Ma curiosité à moi, Lorraine Vivie, avait été piquée par les mots que Rentt venait de prononcer à son retour.

Naturellement, en tant qu’aventurier vivant de l’exploration de donjons, Rentt rencontrait des objets magiques tous les jours. Cependant, les seuls donjons qu’il pouvait affronter par ici étaient le Donjon de la Lune d’Eau et le Donjon de la Nouvelle Lune, et les variétés d’objets magiques que l’on pouvait y trouver étaient depuis longtemps documentées.

Rentt était plus ou moins capable d’identifier de telles babioles, et même s’il ne l’était pas, il pouvait toujours les apporter à la guilde, où ils pouvaient identifier la plupart des choses qu’il ne pouvait pas identifier.

Cependant, il rencontrait parfois des exceptions — et aujourd’hui semblait être l’une d’entre elles.

« Oui. Tiens, regarde. J’ai dit que c’était inhabituel, mais ça ressemble à un “Miroir de jouvence” normal. »

Rentt tourna le miroir vers moi, et j’avais vu mon moi d’il y a dix ans qui me regardait. Cela m’avait vraiment ramenée en arrière — c’est à cette époque où j’étais arrivée à Maalt.

« Il me semble que c’en est un », avais-je dit. « Y a-t-il quelque chose d’étrange là-dedans ? »
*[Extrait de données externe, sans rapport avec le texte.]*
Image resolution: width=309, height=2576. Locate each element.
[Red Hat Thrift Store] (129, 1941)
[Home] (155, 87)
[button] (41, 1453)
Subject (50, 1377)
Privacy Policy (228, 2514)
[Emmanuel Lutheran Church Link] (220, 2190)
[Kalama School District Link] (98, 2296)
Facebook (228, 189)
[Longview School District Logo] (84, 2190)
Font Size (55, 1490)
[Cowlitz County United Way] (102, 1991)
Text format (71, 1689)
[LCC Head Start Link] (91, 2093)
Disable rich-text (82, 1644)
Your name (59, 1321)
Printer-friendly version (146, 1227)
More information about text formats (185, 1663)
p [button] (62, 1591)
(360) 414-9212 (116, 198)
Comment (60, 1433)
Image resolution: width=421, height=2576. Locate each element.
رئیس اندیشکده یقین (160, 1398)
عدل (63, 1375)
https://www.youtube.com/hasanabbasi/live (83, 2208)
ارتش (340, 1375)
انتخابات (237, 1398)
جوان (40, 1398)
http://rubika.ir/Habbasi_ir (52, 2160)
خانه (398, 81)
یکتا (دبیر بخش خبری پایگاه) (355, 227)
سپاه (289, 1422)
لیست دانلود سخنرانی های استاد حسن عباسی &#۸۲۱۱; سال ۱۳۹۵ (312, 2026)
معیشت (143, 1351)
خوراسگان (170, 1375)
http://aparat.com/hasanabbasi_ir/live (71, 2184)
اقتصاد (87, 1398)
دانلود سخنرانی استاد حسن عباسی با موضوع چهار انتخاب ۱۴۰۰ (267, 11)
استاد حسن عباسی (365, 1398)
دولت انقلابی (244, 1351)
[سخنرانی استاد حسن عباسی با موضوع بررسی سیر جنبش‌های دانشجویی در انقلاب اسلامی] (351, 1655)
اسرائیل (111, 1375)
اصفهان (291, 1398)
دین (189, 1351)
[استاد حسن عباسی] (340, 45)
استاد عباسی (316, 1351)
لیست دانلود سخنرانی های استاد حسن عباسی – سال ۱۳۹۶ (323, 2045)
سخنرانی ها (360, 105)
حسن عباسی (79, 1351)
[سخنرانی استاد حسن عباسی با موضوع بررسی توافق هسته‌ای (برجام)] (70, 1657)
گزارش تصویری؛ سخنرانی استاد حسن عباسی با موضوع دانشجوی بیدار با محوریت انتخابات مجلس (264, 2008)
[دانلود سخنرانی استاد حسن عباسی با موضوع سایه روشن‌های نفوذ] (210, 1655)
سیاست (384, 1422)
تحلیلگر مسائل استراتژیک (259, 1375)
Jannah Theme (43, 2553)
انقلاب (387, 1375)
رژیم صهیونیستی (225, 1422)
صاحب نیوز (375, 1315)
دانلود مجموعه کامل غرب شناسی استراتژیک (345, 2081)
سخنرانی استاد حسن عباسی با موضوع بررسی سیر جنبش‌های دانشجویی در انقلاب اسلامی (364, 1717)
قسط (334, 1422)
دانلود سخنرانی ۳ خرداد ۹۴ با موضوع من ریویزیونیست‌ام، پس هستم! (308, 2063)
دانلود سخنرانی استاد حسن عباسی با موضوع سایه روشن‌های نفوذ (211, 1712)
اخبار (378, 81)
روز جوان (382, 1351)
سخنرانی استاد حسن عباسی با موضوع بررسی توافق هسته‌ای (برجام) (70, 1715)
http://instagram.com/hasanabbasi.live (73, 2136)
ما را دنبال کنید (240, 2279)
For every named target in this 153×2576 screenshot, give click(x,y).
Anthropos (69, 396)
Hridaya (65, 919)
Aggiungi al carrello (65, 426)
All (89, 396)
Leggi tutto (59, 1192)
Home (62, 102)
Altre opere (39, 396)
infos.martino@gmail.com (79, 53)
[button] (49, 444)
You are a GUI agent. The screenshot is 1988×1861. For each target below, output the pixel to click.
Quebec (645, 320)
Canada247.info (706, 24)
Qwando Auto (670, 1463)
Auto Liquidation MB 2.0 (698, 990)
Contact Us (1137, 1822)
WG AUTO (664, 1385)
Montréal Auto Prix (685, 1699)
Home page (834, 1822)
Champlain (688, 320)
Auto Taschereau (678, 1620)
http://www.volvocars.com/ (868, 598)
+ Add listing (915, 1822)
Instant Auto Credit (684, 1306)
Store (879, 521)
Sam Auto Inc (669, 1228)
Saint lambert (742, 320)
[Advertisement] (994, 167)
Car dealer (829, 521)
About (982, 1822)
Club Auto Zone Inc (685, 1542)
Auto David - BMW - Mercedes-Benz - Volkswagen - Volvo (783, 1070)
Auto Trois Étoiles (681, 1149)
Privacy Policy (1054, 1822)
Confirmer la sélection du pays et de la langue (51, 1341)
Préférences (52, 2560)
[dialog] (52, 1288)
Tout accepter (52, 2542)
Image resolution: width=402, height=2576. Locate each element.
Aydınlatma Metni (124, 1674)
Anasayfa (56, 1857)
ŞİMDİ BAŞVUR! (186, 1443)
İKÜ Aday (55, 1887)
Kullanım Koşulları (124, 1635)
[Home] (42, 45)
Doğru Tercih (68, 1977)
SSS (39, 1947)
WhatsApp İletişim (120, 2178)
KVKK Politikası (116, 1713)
Rentt se déplaça et son reflet rejoignit le mien dans le miroir. Ce n’était pas le monstre qu’il était, bien sûr, mais le Rentt d’il y a dix ans, quand il était encore humain. Cependant, lorsque je m’étais détournée pour regarder la réalité, j’avais encore vu un homme avec un masque de crâne.

Les miroirs de jouvence ne rendaient pas la jeunesse à une personne. Ils ne faisaient que vous montrer un reflet de votre jeunesse. C’était une curiosité intéressante, mais comme il y avait des femmes nobles mariées qui pouvaient devenir obsédées par les miroirs — ou en être angoissées — ils étaient considérés comme des objets à manipuler avec précaution.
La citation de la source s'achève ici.